Segment Start: Material for this task

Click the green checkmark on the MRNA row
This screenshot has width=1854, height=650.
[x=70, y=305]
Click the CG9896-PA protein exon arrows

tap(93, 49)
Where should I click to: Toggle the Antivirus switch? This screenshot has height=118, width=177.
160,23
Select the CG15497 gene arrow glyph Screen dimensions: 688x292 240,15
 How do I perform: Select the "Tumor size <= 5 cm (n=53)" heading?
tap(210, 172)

Segment End: Material for this task
Segment Start: Material for this task

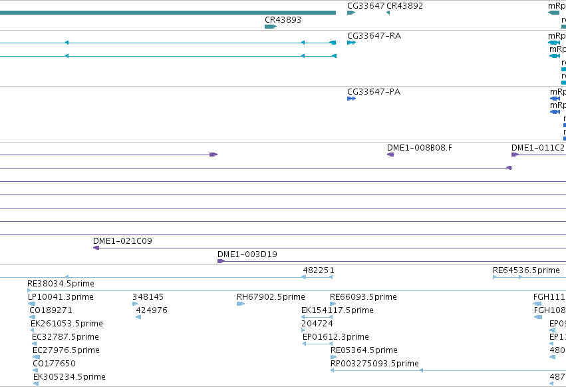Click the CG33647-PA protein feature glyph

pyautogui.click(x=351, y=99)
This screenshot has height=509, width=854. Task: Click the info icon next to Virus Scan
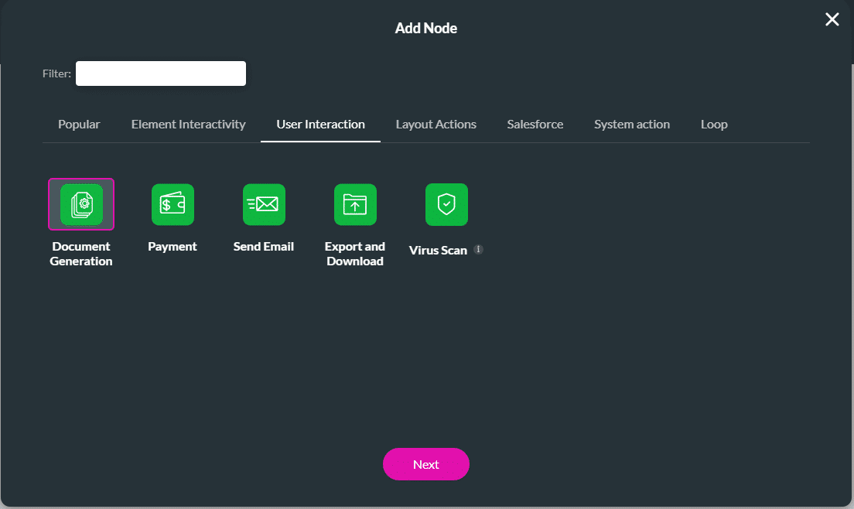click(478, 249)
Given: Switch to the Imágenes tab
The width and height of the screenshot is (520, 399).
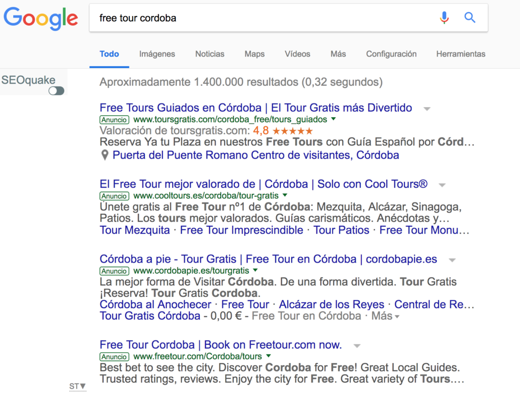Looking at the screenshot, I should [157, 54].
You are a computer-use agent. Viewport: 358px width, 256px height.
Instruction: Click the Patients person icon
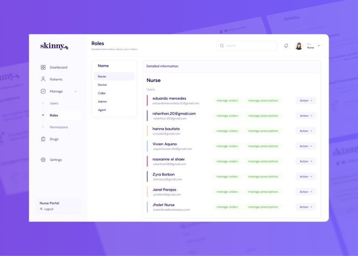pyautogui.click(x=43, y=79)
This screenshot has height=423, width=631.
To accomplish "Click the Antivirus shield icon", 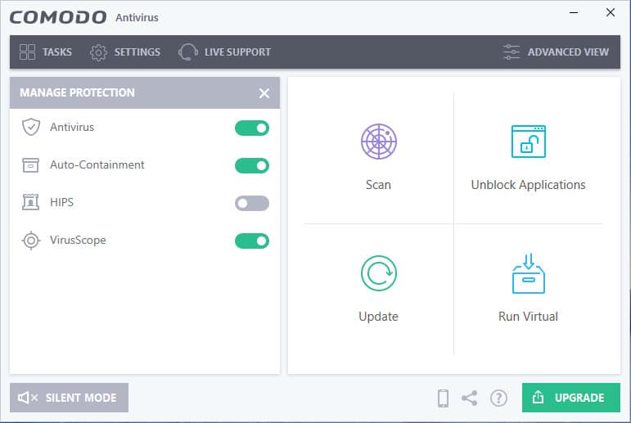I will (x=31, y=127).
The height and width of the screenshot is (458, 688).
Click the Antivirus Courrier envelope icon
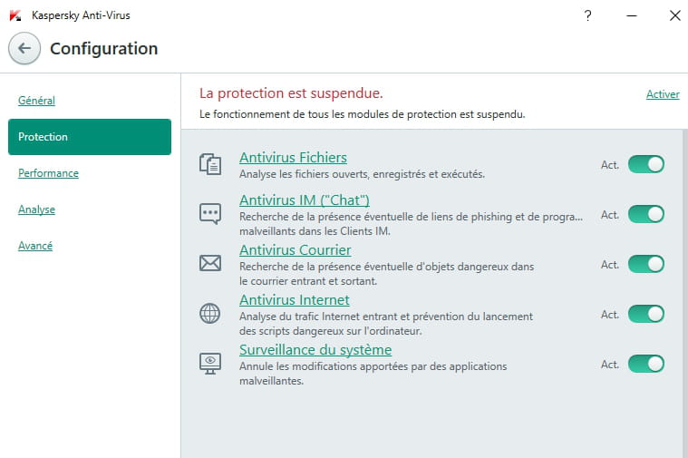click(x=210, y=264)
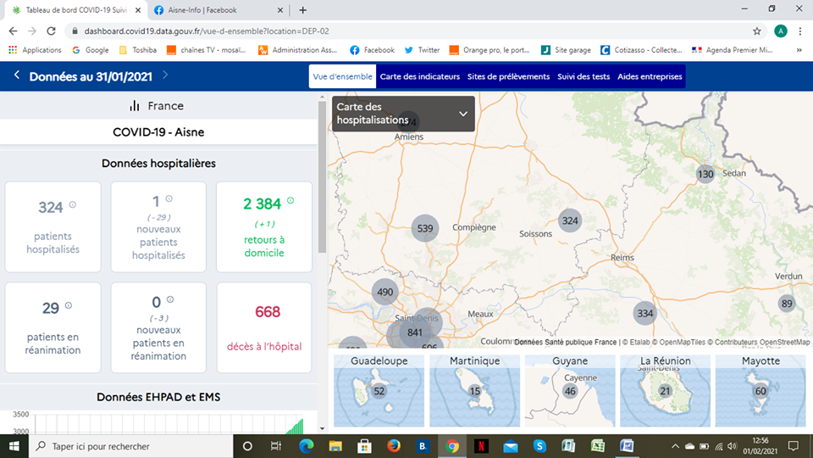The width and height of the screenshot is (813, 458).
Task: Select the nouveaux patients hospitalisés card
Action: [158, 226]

Segment End: Material for this task

Exercise | What belongs in the answer is each line above from the line with "This screenshot has height=509, width=854." to the line with "You are a computer-use", inclusive, reproduced exactly and free of pictures.

Solution to this problem |
This screenshot has height=509, width=854. Task: Click the info icon next to Virus Scan
click(478, 249)
Given: Switch to the Imágenes tab
The width and height of the screenshot is (520, 399).
Looking at the screenshot, I should [157, 54].
You are a computer-use agent. Viewport: 358px width, 256px height.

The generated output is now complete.